* [Passage provided]:
** START **

It’s so good for them, and it’s helped me to understand the art, too,” she says, paintbrush in hand at an afternoon session where children are painting T-shirts.

Matthew Burrows, who worked with the older group, believes the project allows “playfulness with the collection, which opens it up for young people, showing that it’s not about old artefacts.” Cheshire-born Mr Burrows was artist-in-residence at Gloucester Cathedral from 1999-2000 and has lectured and had short residencies in schools. He believes the secret is to engage and challenge participants as you would any young artists.

“The young people aren’t always very confident when they arrive, and some come with preconceived ideas of what’s good and bad art, often based on the qualitative boundaries set by the school curriculum,” he says. “The challenge is to empower them by showing what’s possible in the process of making art.”

The group’s video project follows the wild adventures of the chair in the painting Van Gogh’s Chair as it leaves the gallery and shows how storytelling influences image-making. “I wanted them to imagine how you can live in a space,” says Mr Burrows. The challenge took the group on its own artistic odyssey, which included creating character sculptures, painting their own chairs and sketching the landmarks in Trafalgar Square, which all feature in The Chairs video.

In glorious autumnal light worthy of any Turner, 15-year-old Chenaeya sits sketching the fountain in Trafalgar Square. Chenaeya - who spent seven years in foster care before moving in with her aunt two years ago - says that when she first arrived at the gallery, she felt that people “looked as if to say, ‘Why are you here?’” Now she feels more of a sense of belonging and has enjoyed meeting “different kinds of people”. Fourteen-year-old Liam is deep in concentration as he sketches Nelson’s Column. Liam, who has been in foster care for three years, has so enjoyed the project that he’s taking GCSE art. He fills in the story of Van Gogh’s Chair. “He was supposed to paint Gauguin sitting on it,” he says with the confident air of the art critic, “but he didn’t turn up, so Van Gogh put his tobacco there instead.”

While clearly flourishing under Mr Burrows’s inspiration, Liam has been supported also by 20-year-old Dave, whose mentoring skills were recognised when he was taking part in the Line of Vision pilot. Since then Dave has got a job as young person’s participation worker for Waltham Forest and was responsible for recruiting young people to the project’s second phase. With interests from Greek mythology to hip-hop, Dave is bridging the gap between professionals and participants.

** END **

* [Exercise]:
Copy the part of the art project text starting at "While clearly flourishing" and ending at "professionals and participants.", putting "coaching skills" in place of "mentoring skills".

* [Record list]:
** START **

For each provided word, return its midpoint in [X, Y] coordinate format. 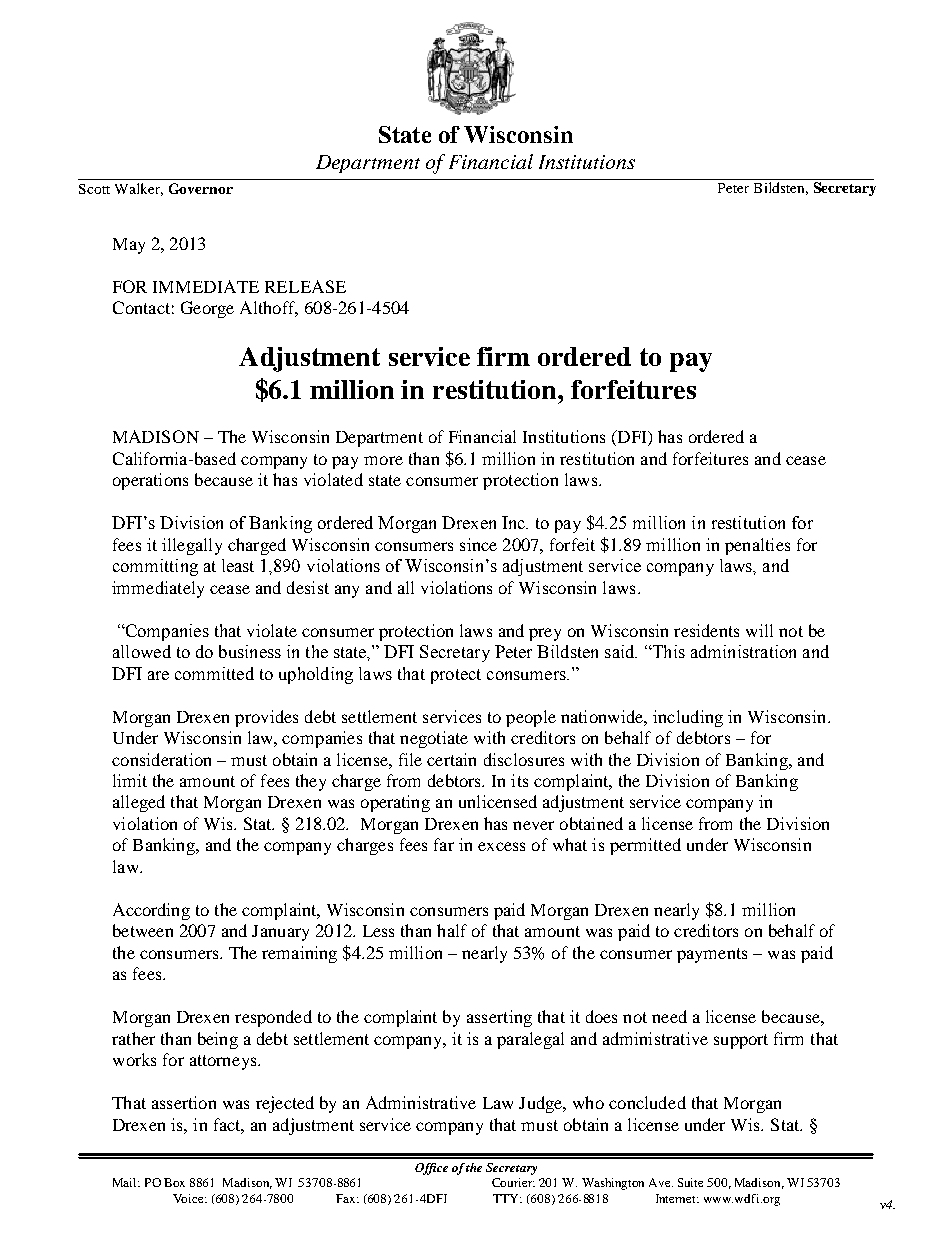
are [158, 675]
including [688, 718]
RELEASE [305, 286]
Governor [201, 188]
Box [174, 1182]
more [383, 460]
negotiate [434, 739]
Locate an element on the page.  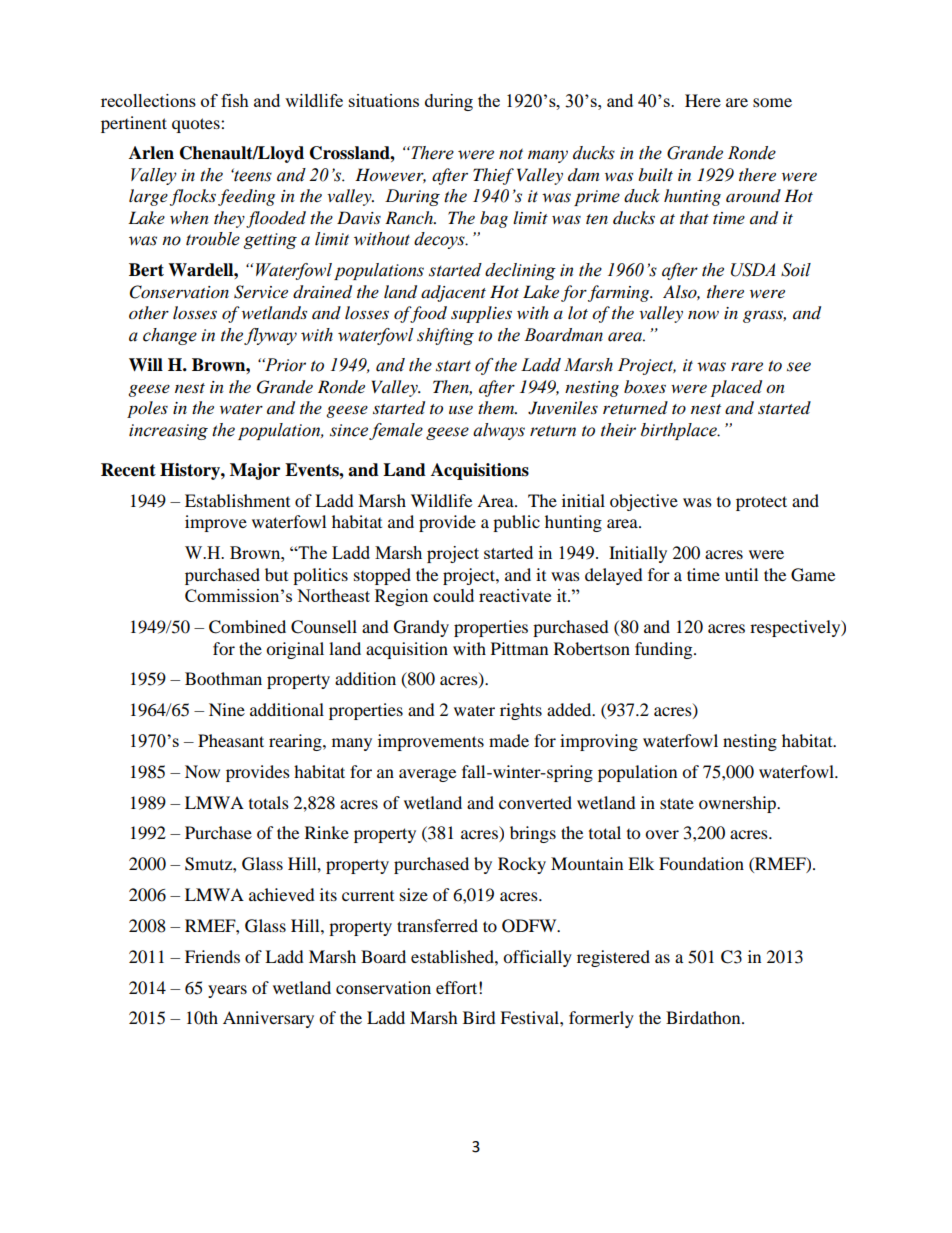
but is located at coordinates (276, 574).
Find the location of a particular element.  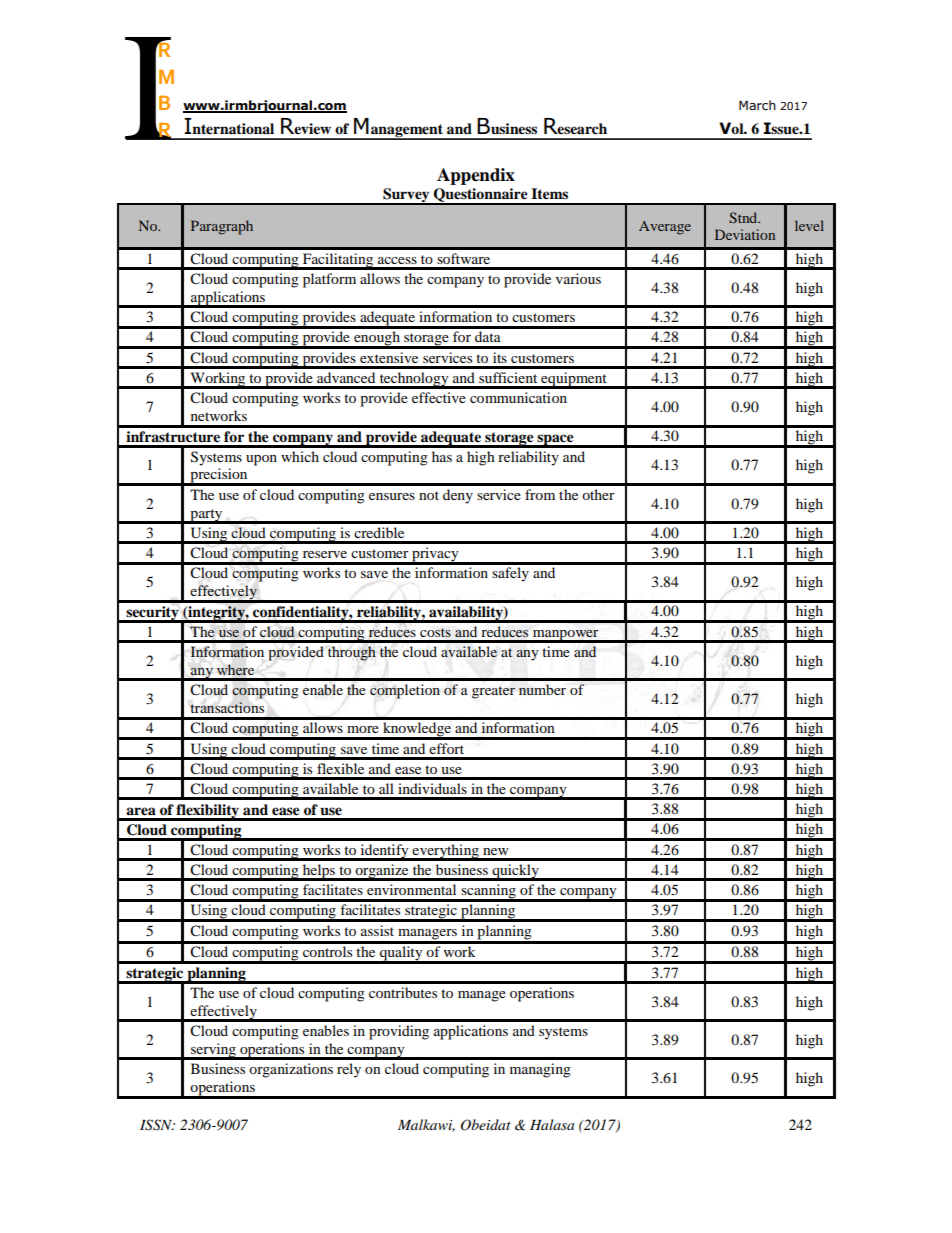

** END **

* [Worked solution]:
While clearly flourishing under Mr Burrows’s inspiration, Liam has been supported also by 20-year-old Dave, whose coaching skills were recognised when he was taking part in the Line of Vision pilot. Since then Dave has got a job as young person’s participation worker for Waltham Forest and was responsible for recruiting young people to the project’s second phase. With interests from Greek mythology to hip-hop, Dave is bridging the gap between professionals and participants.